Millions of people have tried their hands at writing poetry. Often, people turn to writing verse at times of great emotion, insight, or need. A single article cannot tell you everything you need to know about writing poetry, but here are some basic guidelines for you to consider right now, if you just can't wait to get your feet wet.
Becoming a poet
Writing poetry involves not just scribbling in a notebook, but also undertaking a way of life, one in which you value being creative and sensitive. To write good poetry, work to do the following:
Discover as much as you can about the poetic craft. Read lots of poetry. Meet other poets. Become part of a poetic community. Get a mentor who will guide you. Attend readings and workshops. Take writing classes.
Become as sensitive as you can, both to life and to language. Figure out your personal sense of what is beautiful — both in life and in poetry.
Think divergently (that is, keep your mind open and nimble, and be willing to think in different ways and new directions). You never know when, where, or how inspiration will come to you, but you can prepare the way for it.
Make time for yourself to write. After all, if you don't write, you're not a writer.
Be disciplined. Rewrite your poetry again and again. Don't settle for using clichés or other people's language. The idea is to find out what kind of poetry only you can write.
Keeping a poetic journal
Many poets keep a journal, a repository containing ideas, images, subjects for poems, drafts of poems, other people's poetry, found objects (things you pick up that inspire you or that could become the basis for poems, such as someone else's grocery list). You can keep a journal in anything that's portable and easily accessible, such as a notebook, on a laptop, or on a microrecorder.
Many poets commit to writing in their journals each day. Their journals are, in a way, the "office" where the work of poetry takes place. Keeping a daily journal is a good idea.
So what do you put in your journal when you have it? Some people keep a diary in their journals. Some write down their dreams, their meals, or scraps of personal or overheard conversation. Some poets have separate journals for individual topics (say, a journal exclusively dedicated to Money and My Lack of It.) But only you can decide the exact way in which you'll fill your journal.
Trying your hand at a writing exercise
Here's an exercise you can try in your journal. It's called the "Poetry Pentad." A pentad is a group of five things, and this exercise applies our five major poetic principles — attentiveness, concentration (of language, insight, and emotion), originality, experimentation, and form — to seemingly mundane ideas. The pentad helps you do two things: generate material for poetry, and think about what makes poetry poetic.
Here's how it works:
Write down a very mundane, straightforward prose statement about the outside world.
You could write about a cut on your hand, a kiss, awkward silences, or a cash machine that won't give you any money. Write something as simple as, "Sure is a nice sunset."
Now pay closer attention to the thing you just wrote about.
Write down what you notice. Brainstorm. List as many aspects as you can — for example, "The color of the sunset is red in some places and a flat grayish-blue in others. The sky nearer to the sun is pretty, but farther away some of it is already dark and colorless."
Concentrate on your subject and come up with a few new ways of presenting or describing the thing your original statement was about.
Try using some metaphors, images, turns of phrase. Don't write down anything you've ever heard or read before. Reject anything that seems familiar or secondhand. Using the sunset as your subject, you could write, "The sunset is like a bruise; it's like spilled stew on a rug; it's a molten core with a hard outer crust."

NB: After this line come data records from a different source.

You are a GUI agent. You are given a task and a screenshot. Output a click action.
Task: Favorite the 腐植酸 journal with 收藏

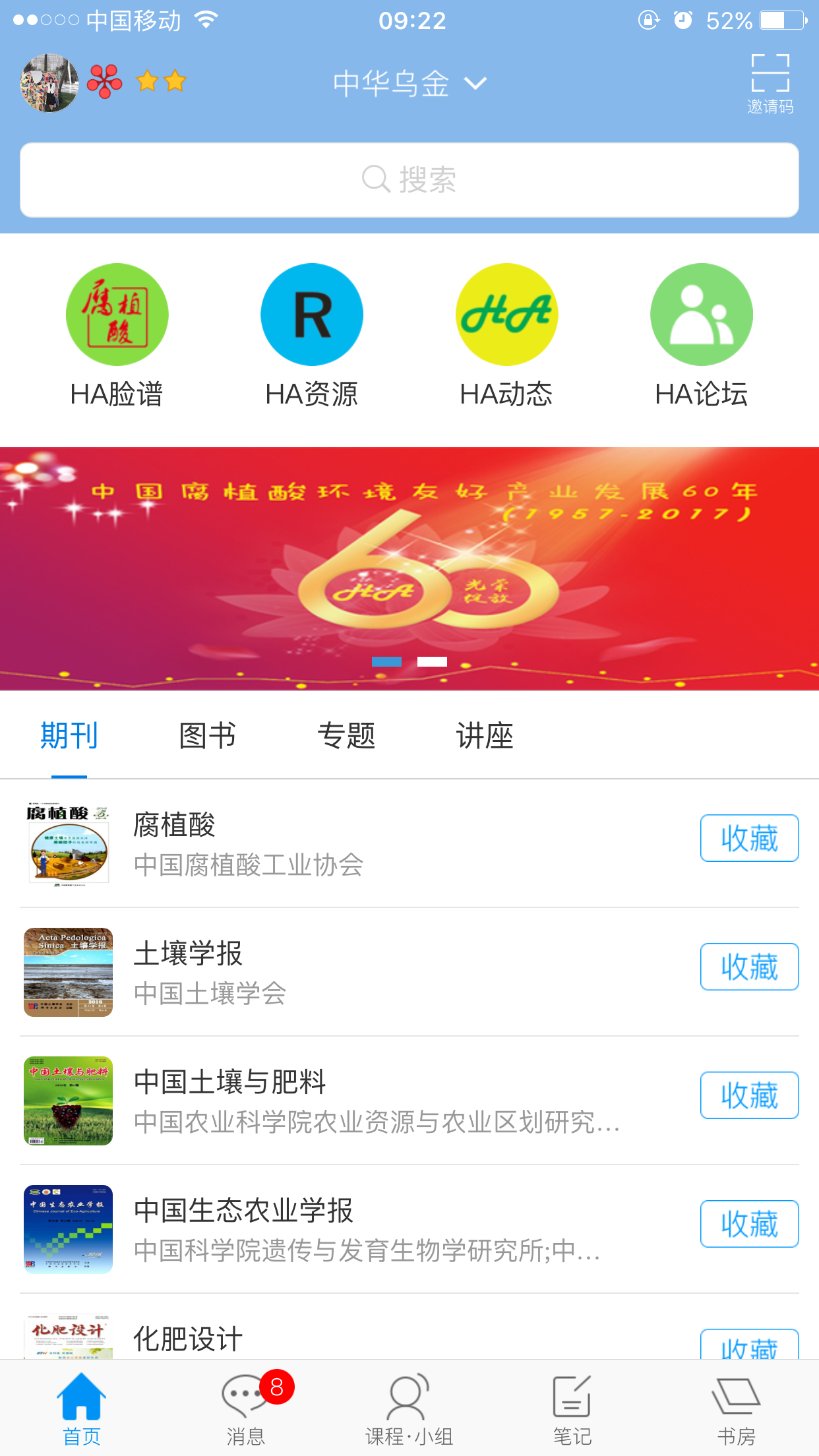(x=749, y=838)
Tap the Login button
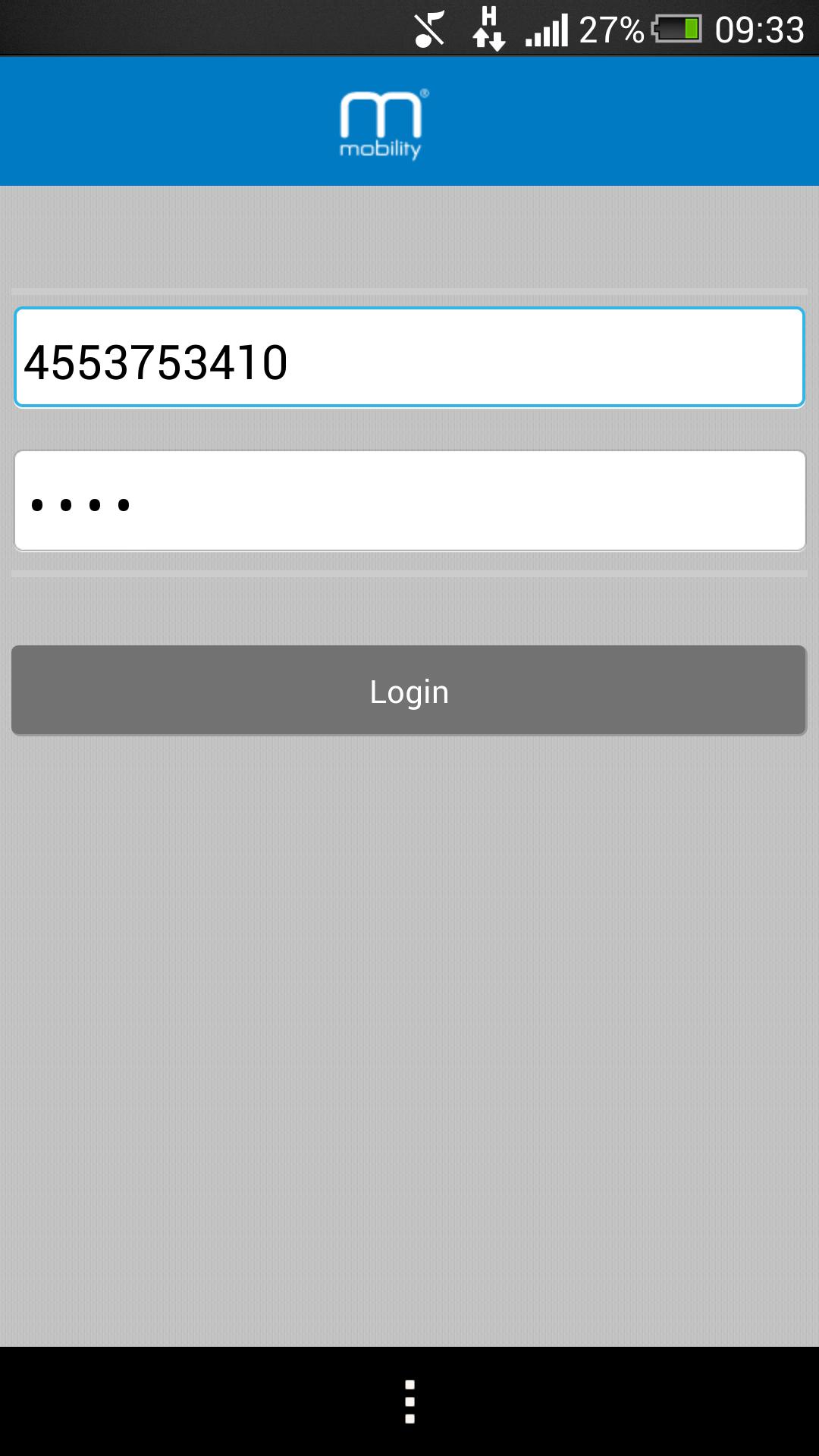Screen dimensions: 819x1456 pyautogui.click(x=410, y=690)
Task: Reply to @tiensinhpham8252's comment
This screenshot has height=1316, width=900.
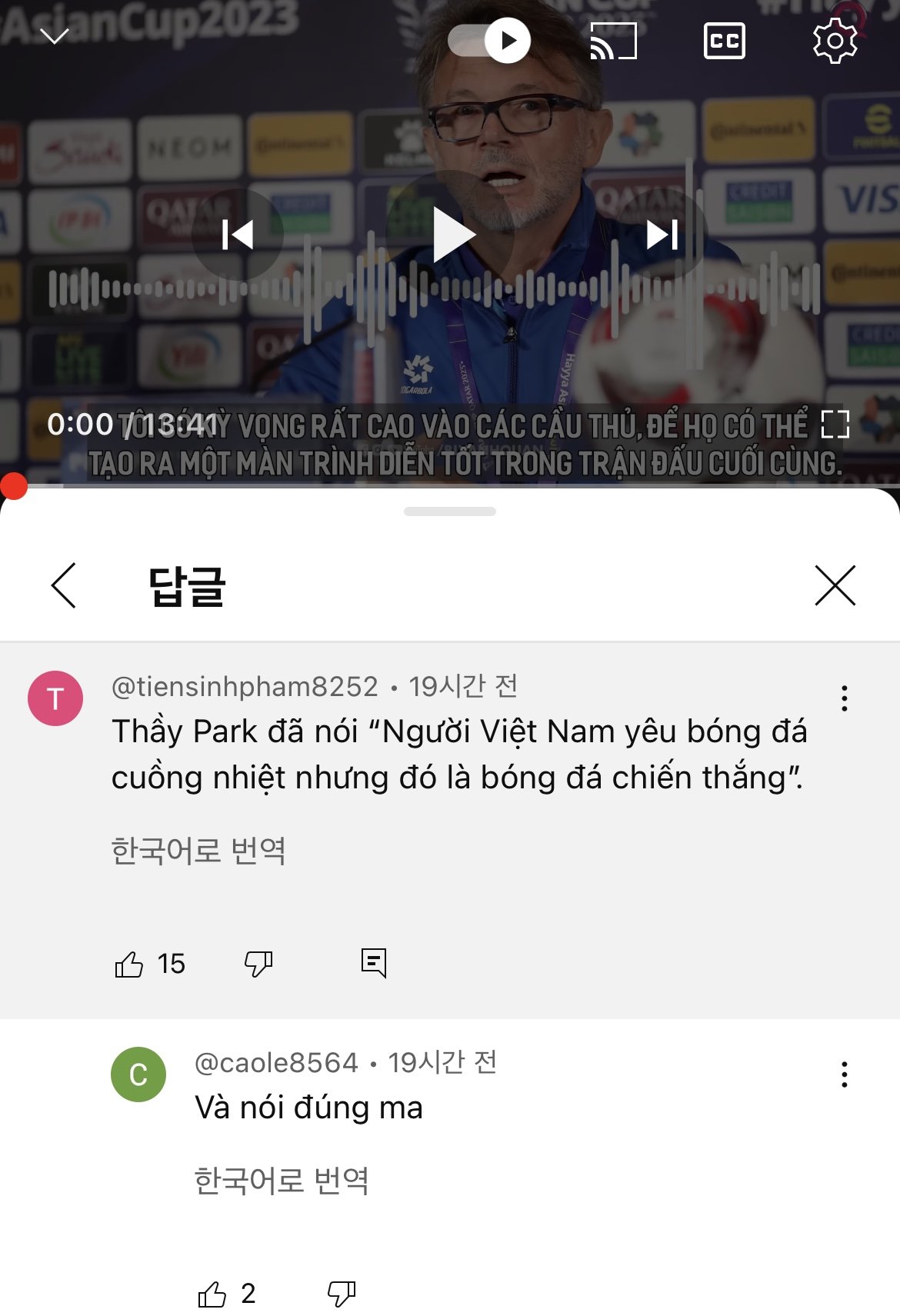Action: (374, 962)
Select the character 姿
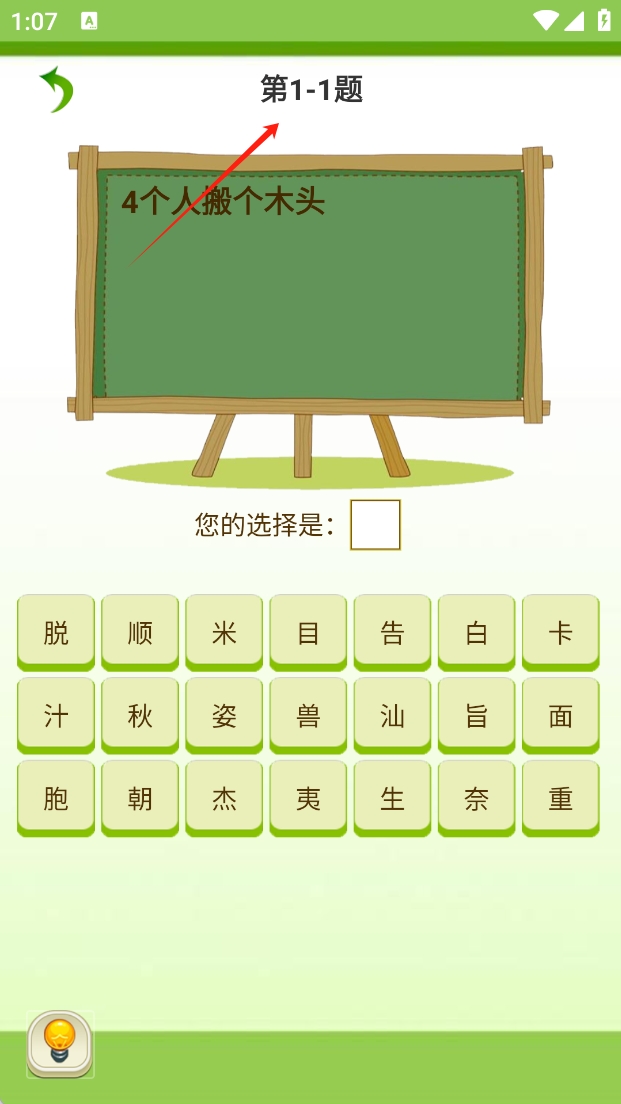621x1104 pixels. pyautogui.click(x=224, y=715)
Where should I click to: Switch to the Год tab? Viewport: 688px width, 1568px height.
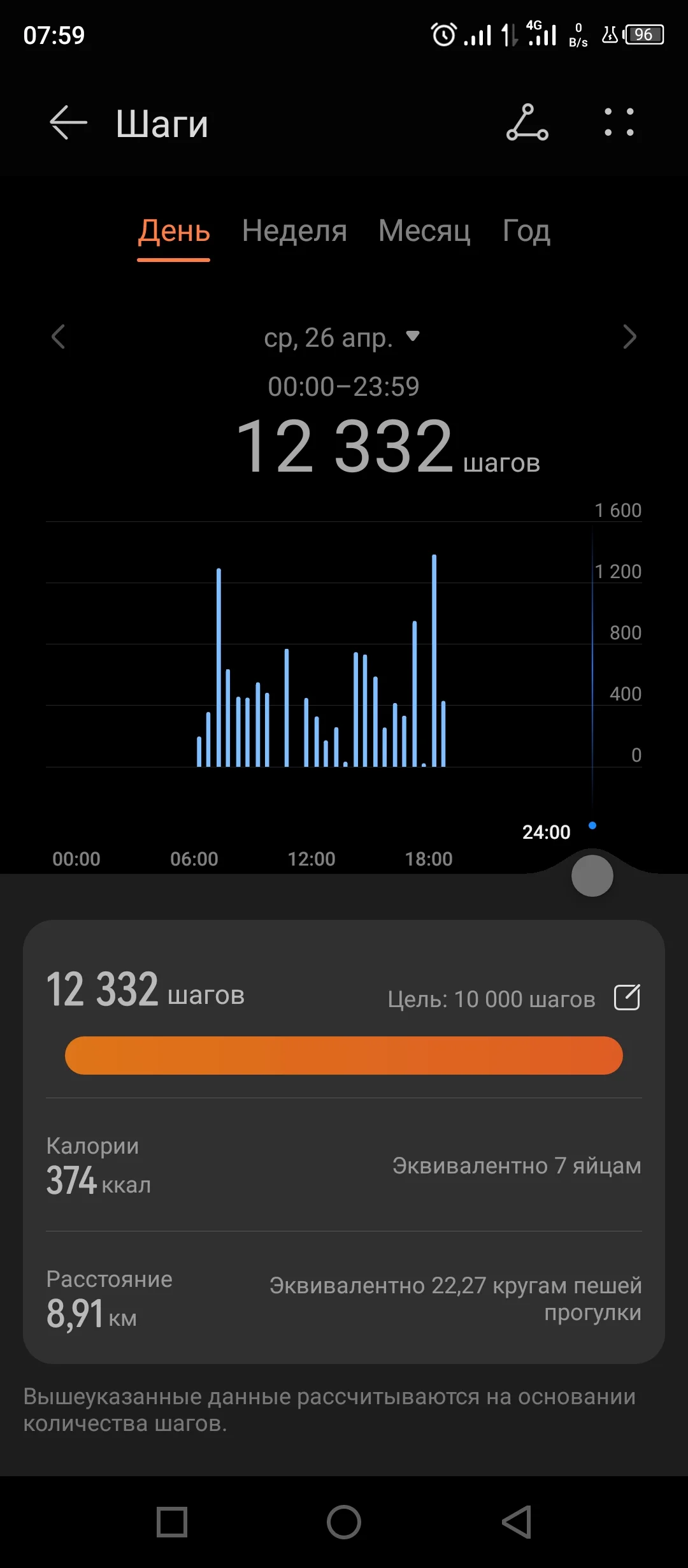tap(526, 231)
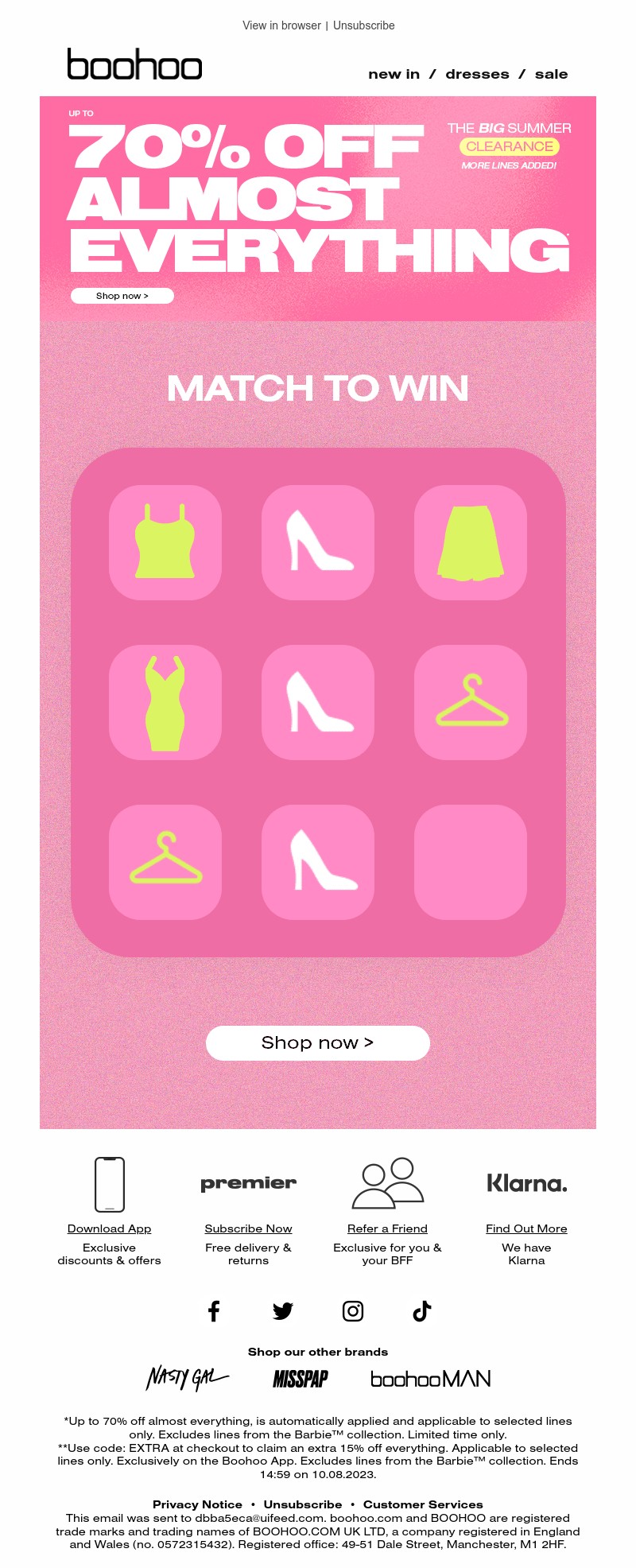Image resolution: width=636 pixels, height=1568 pixels.
Task: Visit the Nasty Gal brand
Action: pos(187,1378)
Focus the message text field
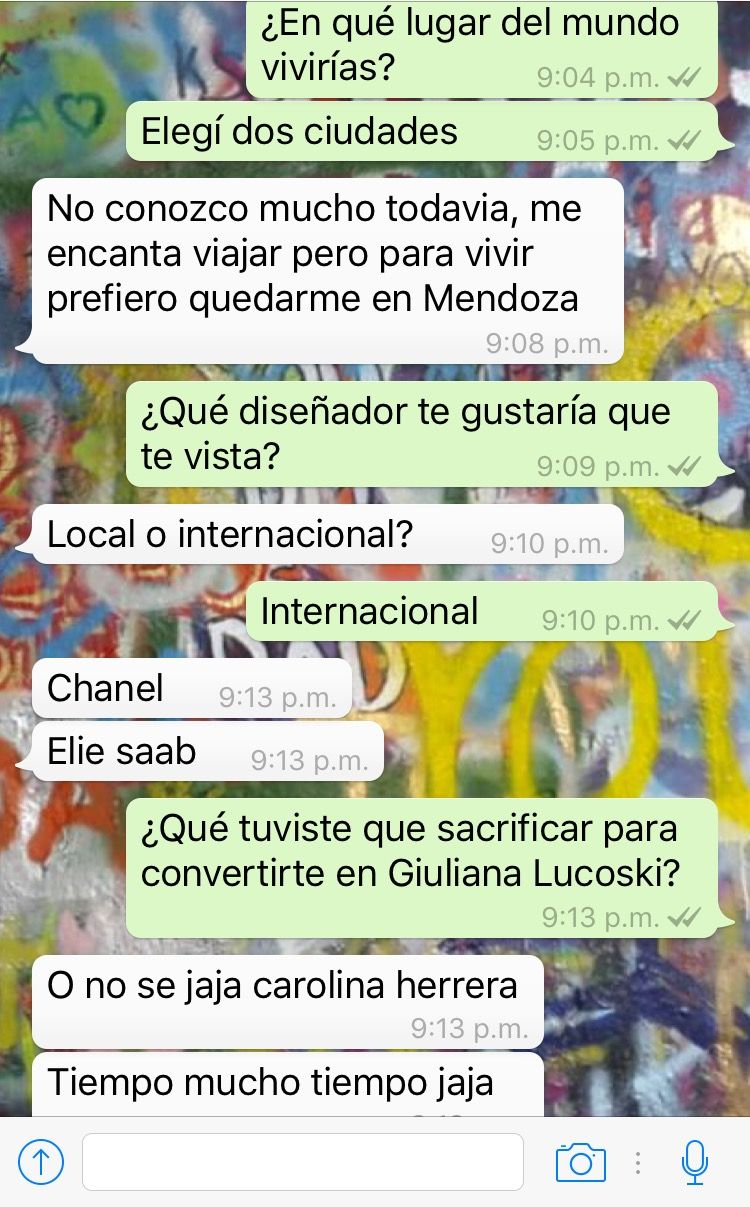The width and height of the screenshot is (750, 1207). [x=302, y=1162]
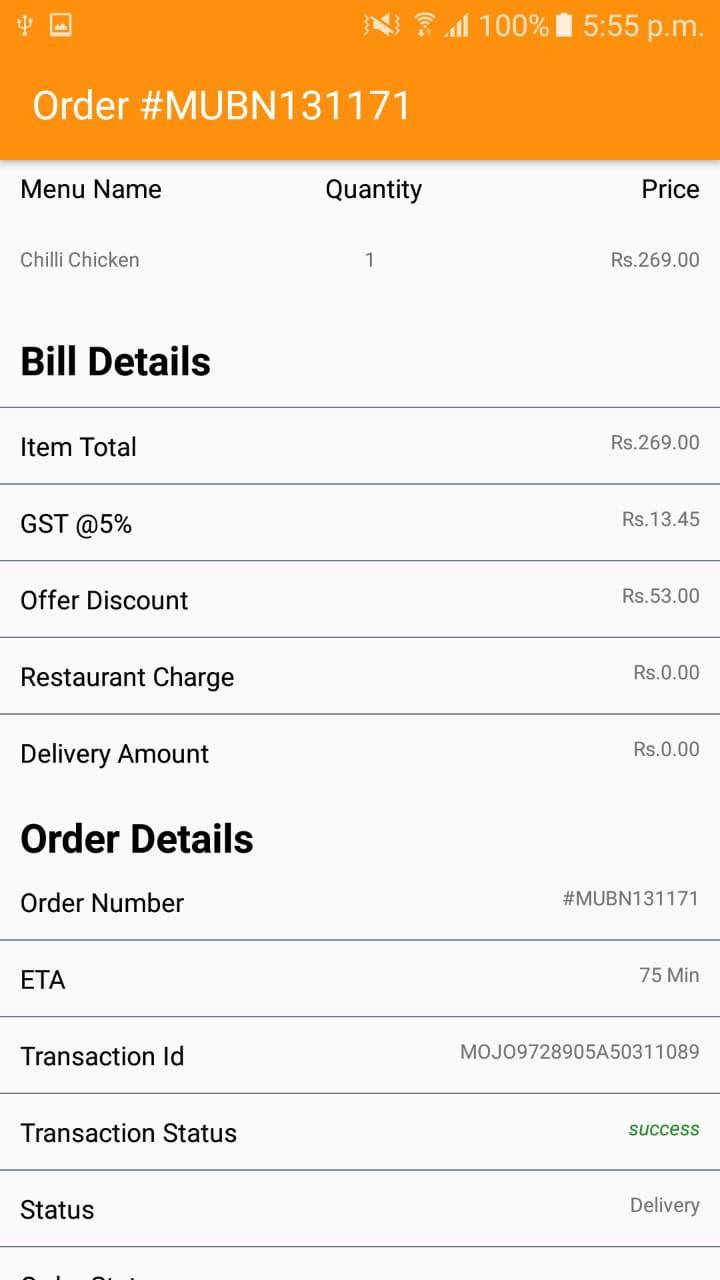This screenshot has width=720, height=1280.
Task: Tap the Status row showing Delivery
Action: (x=360, y=1208)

Write at least two passages of poetry on this subject, experimenting with different forms.
Choose very different forms (say, two lines that rhyme with each other, or a passage of free verse, which doesn't have any rhyme). Use some of the material you generated under Step 3. For example, two rhyming lines about the sunset could be:
Blood-red, flat grey, the sunset colors fuse,
Spreading and growing dull green, like a bruiseAnd free verse may be:
The sunset spilled over the rug of the sky seeped into its fabric
A stain spread, a ravishing mess will leave a mark
No way I can cleanse it from my absorbent brain. It's running down
the corners, lava hardening, darkening, losing light. It's nighttime.Now rewrite one of the passages in as few words as you can.
Go for maximum meaning and emotion. For example:
Sunset spilled on the rug, stained
the fabric, can't get it out
of my brain. It's lava, hardening
to darkness.
Did you come up with Shakespeare? You didn't have to — your aim was to find fresh ways of making your readers experience your subject. In the example, "Sure is a pretty sunset" wasn't poetry, but in the final passage — with spills, stains, and hardening lava — it's much closer to something poetic.
Notice how the "rug" isn't explained — it could be a metaphor for the sky, or it could be just a rug on which the day's fading light is falling. And "hardening / to darkness" conveys the last moments of a sunset in an unexpected way.
You can go through this process as often as you want for any one statement. If you get inspirations while working your way through, stop and work on them.
The whole idea is to get used to some of the distinguishing characteristics of the poetic craft — and to generate images, ideas, and forms that you can use later in building poems. If you don't come up with anything useful in one round, don't worry — you will always throw more away than you use. Keep trying, and watch what you come up with.